You are referring to a man from an arranged-marriage culture, perhaps a man from India. You wrote above: “Why couldn’t he tell them about me?”- because his parents disapprove of you and in his culture that means everything.

They disapprove of you because you are not Indian (and if you were Indian, but of a different caste, they would disapprove of you just as intensely). They don’t know you and it doesn’t matter, who you are. All that matters is that you are of the wrong nationality/ caste.

In his culture, what his parents think is what society thinks, and that is extremely powerful on the individual. He was raised and trained to believe that he has to conform to what his parents/society thinks. Who he marries is something to be determined or approved of by his parents/ society and cannot happen otherwise.

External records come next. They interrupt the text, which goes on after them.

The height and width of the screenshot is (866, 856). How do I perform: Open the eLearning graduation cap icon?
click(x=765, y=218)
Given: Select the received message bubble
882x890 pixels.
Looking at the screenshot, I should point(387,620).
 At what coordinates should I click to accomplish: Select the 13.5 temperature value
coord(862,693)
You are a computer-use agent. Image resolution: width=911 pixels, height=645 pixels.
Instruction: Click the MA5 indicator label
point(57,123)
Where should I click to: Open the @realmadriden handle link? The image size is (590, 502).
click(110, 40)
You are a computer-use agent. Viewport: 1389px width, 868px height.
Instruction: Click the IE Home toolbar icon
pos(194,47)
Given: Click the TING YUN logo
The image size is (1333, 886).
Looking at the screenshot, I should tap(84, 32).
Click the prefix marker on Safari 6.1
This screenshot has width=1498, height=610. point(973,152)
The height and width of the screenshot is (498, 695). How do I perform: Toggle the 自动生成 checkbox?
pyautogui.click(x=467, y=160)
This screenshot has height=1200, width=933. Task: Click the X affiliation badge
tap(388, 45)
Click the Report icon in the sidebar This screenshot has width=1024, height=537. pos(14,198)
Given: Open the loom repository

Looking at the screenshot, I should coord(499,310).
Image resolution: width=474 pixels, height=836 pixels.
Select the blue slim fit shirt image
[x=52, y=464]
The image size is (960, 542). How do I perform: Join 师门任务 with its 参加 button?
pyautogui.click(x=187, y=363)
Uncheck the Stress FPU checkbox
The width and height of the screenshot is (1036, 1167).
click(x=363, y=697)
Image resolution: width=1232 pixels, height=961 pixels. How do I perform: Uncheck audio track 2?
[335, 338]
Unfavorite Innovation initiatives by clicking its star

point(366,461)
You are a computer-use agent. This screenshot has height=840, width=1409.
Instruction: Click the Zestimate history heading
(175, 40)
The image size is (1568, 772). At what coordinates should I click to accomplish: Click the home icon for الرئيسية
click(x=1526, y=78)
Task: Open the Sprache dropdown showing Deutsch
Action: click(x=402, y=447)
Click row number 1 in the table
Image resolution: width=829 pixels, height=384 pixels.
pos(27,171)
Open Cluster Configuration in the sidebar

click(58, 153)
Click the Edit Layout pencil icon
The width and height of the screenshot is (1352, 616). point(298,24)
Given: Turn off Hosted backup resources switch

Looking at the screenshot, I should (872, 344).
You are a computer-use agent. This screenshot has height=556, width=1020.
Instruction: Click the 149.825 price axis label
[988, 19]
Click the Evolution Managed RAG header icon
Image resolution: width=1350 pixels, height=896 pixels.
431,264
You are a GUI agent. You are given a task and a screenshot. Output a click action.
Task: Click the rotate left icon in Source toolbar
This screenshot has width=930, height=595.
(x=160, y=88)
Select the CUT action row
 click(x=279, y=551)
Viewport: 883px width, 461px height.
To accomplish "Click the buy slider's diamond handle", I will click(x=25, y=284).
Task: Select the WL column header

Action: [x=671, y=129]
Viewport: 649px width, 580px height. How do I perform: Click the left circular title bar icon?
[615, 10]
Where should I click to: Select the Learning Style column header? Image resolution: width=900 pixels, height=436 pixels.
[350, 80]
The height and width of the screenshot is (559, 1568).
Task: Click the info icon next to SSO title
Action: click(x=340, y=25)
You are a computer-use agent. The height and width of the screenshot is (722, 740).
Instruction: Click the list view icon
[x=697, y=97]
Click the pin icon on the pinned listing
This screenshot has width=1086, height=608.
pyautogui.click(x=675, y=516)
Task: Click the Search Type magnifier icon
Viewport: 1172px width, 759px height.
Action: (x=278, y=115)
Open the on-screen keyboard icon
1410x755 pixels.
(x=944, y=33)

Because of this core belief, many Indian men and women marry and cheat on their spouses, living double lives, satisfying parents/ society on one hand and going after their heart’s desires on the other.

Really, it is not personal. It is not you who is rejected and kept as a secret, it is your nationality/ caste that is rejected and kept a secret. Not that you should accept and tolerate such rejection.

What has taken place in your life in the last 15 months is business-as-usual, I believe, in the Indian/ arranged-marriage culture. Whatever feelings he has for you, the chance that they will overpower his training from early childhood is extremely small.

Does my input means something to you?